PWMU.CO – Selain Angkatan Muda Muhammadiyah (AMM) sebagai bagian dari organisasi otonom Persyarikatan, banyak juga generasi muda yang menjadi simpatisan Muhammadiyah. Layaknya seorang anak yang senantiasa merindukan belaian kasih sayang, mereka juga butuh untaian nasehat. Generasi ini telah mengidolakan dan menokohkan personal-personal pimpinan di setiap jenjang, mulai ranting sampai pusat.
Pengidolaan ini telah membawa anak anak muda pada “kultus” individu seperti pada Pak Amin Rais atau Buya Syafii Ma’arif, meski Persyarikatan ini menghindarkan diri dari upaya mengkultuskan tokoh tertentu. Karena itu, organisasi kita ini disebut Persyarikatan atau gabungan dari berbagai individu yang saling melengkapi.
(Baca: Fenomena Ghazwul Fikr dan Ketidaksiapan Generasi Bangsa)
Namun, trend ‘taqlid buta’ telah berganti baju dalam bentuk ‘pengidolaan individual’. Tidak sedikit anak muda yang menokohkan siapa saja yang dianggap popular dan memiliki keluarbiasaan dalam catatan kekinian.
Fenomena Buya Syafii Maarif bukanlah satu-satunya yang terjadi di sekitar kita. Ribuan pimpinan Muhammadiyah secara sadar atau tidak, telah menjadi tokoh yang diidolakan oleh generasi baru Persyarikatan. Konsekuensinya, diperlukan kesadaran membangun pola hubungan keteladanan, sehingga tidak terjadi keterkejutan massal sebagaimana fenomena Buya Syafii Ma’arif.
Tokoh yang sudah ditokohkan harus menetapkan hubungan sebagaimana ‘murid dengan guru’ maupun antara ‘anak dengan orang tua’. Hubungan inilah yang mempunyai ikatan emosional erat, yang dalam kitab klasik Ta’lim al-Muta’allim disebutkan murid harus mempunyai rasa hormat atau takzim pada seorang guru.
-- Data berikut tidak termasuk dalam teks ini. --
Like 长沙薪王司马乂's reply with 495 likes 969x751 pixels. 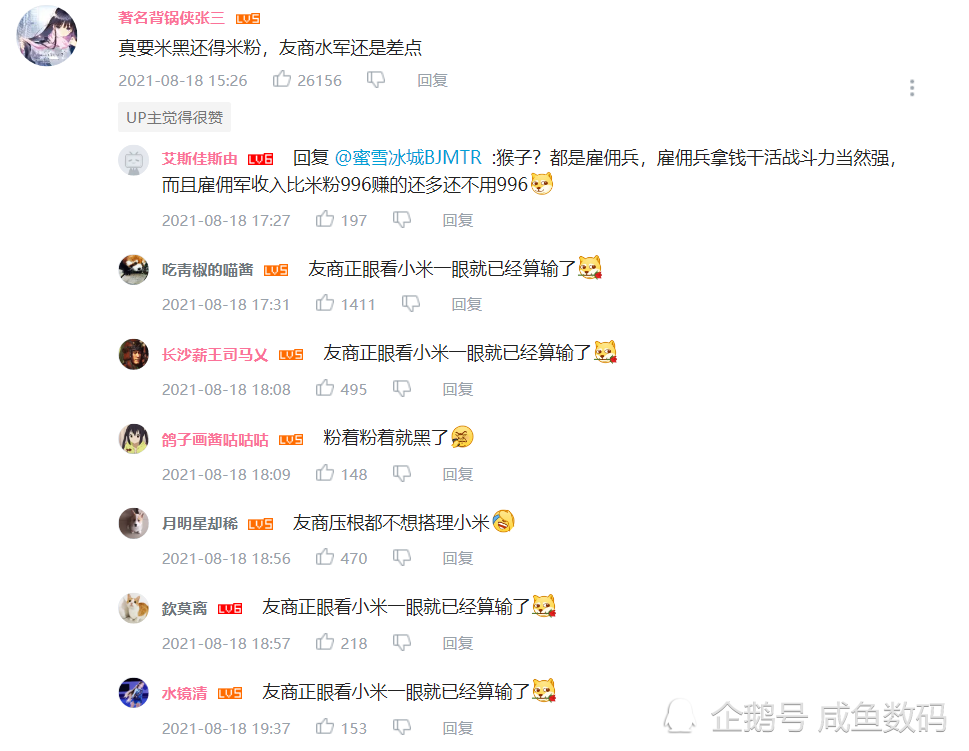point(325,388)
Sebab, rasa hormat merupakan kalimat kunci untuk mendapatkan ilmu dan derajat bagi orang yang berilmu. Disampaikan dalam kitab itu akhlak dalam pola hubungan guru dan murid serta orang tua dan anak diletakkan sebagai dasar kemanfaatan ilmu. Bersambung ke halaman 2 ….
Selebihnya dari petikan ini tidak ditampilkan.